#### SOURCE MATERIAL

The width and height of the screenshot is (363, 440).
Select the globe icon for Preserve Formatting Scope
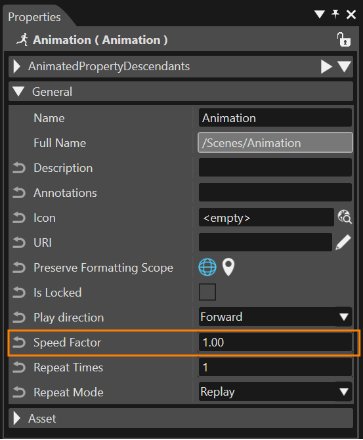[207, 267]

########
#### SOURCE MATERIAL

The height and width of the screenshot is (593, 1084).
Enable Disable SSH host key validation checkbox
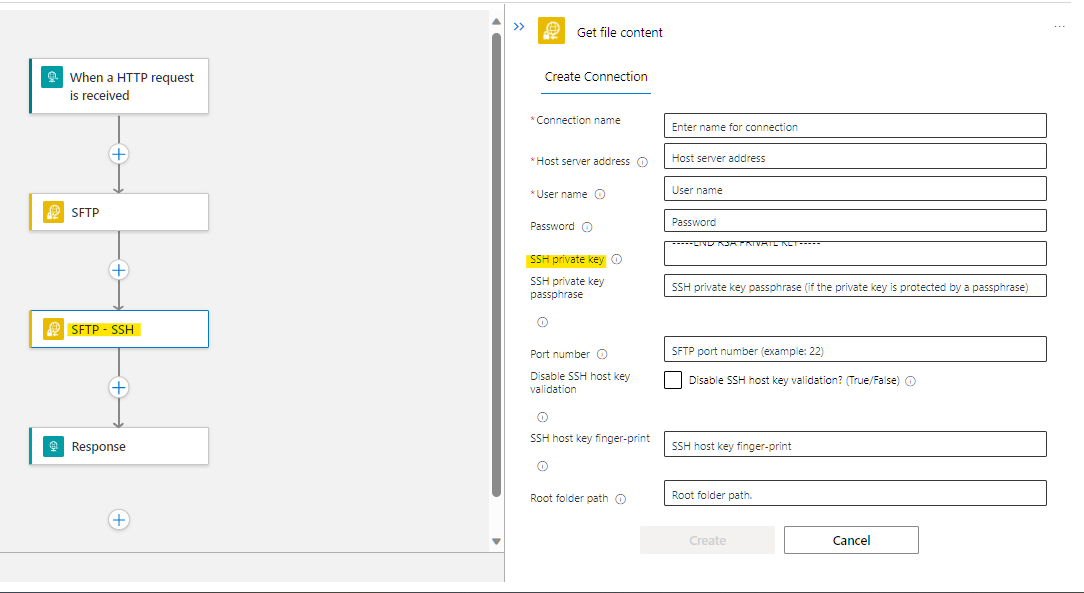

########

AIM OF THE EXERCISE: Throughout the listing above, how many lines hold the word "screenshot"? Answer with only the number.

ANSWER SPACE: 2